* **WHAT THE EXERCISE ASKS**
For each line below that holds the word "computer", make a copy.
──────── GIVEN RECORDS
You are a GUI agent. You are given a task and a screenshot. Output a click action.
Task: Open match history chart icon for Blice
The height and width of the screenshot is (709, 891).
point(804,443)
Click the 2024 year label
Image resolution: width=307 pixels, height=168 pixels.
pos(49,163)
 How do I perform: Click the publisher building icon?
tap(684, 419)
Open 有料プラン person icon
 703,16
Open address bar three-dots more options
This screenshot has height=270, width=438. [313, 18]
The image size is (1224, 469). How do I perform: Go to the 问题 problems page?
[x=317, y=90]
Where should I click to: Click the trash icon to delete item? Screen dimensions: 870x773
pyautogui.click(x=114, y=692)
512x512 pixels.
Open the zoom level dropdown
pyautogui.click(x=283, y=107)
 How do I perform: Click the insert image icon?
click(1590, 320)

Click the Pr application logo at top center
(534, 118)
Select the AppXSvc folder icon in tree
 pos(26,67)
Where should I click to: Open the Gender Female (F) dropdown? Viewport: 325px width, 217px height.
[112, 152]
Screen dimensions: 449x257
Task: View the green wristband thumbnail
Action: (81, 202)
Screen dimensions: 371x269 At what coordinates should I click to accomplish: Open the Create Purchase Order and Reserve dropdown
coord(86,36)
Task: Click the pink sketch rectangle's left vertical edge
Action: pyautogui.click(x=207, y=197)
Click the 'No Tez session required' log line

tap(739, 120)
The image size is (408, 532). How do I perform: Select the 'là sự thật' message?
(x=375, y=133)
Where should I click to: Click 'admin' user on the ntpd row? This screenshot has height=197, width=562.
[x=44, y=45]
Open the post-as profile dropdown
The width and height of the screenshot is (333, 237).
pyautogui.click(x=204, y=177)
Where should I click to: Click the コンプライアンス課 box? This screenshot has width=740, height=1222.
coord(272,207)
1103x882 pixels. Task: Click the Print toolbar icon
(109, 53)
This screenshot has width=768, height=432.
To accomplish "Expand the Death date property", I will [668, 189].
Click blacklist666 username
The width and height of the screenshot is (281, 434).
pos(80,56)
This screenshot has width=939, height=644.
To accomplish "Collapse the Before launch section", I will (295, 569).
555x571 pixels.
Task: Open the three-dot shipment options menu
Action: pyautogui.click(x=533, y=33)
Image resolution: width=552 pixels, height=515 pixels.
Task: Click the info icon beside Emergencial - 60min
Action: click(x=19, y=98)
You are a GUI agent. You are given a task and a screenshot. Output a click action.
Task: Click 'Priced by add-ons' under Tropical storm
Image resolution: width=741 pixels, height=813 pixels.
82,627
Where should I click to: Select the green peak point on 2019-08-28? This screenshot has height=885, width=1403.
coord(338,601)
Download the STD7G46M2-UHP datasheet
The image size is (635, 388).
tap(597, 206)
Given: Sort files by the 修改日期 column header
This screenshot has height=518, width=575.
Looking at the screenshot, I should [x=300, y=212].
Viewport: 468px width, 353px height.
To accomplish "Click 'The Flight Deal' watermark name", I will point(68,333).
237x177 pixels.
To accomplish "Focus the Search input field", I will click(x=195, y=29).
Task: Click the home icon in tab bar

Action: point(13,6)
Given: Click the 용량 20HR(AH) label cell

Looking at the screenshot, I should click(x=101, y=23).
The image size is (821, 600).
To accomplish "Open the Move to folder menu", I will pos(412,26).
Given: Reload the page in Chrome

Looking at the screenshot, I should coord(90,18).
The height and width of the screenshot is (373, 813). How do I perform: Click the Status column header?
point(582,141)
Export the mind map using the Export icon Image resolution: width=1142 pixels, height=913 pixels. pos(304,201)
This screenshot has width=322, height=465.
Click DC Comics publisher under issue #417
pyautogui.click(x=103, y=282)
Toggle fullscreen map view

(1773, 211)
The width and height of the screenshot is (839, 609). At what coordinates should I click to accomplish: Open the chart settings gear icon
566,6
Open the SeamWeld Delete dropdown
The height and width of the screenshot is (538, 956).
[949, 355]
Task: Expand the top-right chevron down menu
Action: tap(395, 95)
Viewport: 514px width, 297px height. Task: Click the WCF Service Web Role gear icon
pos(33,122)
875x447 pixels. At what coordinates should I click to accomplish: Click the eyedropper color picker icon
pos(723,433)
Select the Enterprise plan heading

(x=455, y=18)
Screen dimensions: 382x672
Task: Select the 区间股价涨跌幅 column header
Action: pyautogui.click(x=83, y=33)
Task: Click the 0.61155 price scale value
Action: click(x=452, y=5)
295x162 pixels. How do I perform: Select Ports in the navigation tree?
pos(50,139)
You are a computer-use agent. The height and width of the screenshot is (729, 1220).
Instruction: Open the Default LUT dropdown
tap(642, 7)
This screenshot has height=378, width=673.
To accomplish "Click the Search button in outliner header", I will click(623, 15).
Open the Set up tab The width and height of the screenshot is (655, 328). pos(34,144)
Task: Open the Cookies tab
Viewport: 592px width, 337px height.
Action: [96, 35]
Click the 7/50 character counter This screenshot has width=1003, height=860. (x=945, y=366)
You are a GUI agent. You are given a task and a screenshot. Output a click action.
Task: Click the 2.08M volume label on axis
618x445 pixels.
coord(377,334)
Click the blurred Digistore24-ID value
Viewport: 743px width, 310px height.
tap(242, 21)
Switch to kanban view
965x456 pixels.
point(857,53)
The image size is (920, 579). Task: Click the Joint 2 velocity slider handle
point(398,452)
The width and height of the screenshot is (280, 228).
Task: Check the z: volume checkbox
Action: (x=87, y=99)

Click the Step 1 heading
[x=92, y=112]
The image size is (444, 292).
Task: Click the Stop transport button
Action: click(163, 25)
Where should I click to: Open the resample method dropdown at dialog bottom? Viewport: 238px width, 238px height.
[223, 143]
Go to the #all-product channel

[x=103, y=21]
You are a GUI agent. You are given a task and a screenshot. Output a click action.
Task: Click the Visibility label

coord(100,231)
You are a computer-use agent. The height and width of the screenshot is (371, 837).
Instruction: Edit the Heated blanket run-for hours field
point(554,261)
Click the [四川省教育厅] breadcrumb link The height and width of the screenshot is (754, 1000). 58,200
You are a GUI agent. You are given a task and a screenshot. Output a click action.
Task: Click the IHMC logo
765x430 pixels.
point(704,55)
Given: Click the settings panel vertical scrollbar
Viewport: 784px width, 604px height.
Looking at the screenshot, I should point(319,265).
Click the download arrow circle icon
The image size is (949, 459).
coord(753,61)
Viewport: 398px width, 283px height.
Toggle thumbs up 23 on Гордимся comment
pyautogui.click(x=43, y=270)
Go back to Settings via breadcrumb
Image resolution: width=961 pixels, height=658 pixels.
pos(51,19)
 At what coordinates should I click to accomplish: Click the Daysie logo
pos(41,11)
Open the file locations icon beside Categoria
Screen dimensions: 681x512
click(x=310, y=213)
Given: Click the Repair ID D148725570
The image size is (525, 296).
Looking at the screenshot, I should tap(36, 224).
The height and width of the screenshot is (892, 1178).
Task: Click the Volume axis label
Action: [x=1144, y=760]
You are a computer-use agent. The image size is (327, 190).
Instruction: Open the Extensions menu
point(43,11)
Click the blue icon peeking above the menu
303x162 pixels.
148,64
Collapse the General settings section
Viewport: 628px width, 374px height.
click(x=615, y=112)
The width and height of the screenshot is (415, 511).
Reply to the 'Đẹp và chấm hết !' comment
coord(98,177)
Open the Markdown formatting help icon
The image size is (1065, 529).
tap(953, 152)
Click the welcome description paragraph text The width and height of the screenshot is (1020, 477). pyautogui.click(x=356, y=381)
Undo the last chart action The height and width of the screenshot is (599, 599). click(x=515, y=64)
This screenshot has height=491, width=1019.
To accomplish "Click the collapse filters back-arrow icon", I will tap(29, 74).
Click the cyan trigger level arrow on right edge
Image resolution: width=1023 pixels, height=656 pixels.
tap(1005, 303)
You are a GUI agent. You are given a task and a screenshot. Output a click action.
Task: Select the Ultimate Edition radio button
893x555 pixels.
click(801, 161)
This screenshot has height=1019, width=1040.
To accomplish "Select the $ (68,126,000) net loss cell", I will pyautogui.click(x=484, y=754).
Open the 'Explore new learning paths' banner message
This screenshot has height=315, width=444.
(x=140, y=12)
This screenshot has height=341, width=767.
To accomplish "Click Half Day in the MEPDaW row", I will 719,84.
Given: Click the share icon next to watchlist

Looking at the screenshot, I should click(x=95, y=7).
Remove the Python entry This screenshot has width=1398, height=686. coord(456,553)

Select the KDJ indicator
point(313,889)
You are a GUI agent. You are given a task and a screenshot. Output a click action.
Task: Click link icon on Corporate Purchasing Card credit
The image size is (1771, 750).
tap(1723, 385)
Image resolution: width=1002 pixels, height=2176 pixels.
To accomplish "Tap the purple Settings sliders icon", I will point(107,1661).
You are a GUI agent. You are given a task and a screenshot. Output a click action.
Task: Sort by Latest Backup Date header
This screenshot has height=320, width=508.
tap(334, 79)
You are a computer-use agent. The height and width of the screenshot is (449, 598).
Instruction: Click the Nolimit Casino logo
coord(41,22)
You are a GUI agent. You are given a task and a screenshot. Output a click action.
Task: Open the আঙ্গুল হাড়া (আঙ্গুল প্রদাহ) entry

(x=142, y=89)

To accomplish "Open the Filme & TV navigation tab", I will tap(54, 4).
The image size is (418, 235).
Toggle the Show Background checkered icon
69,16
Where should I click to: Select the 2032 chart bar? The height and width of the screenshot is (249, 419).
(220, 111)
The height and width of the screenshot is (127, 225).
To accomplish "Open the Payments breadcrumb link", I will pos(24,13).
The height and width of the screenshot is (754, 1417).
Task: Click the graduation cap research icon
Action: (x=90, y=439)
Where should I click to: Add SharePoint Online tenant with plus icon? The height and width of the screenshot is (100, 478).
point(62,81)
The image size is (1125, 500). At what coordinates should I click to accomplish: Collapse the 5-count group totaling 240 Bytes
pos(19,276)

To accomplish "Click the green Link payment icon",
────────────────
* **EXERCISE SOLUTION**
You are a computer-use agent. The height and width of the screenshot is (729, 1220).
You are a computer-use agent. The height and width of the screenshot is (371, 837).
You are a computer-use agent. The image size is (327, 190).
You are a computer-use agent. The height and width of the screenshot is (449, 598).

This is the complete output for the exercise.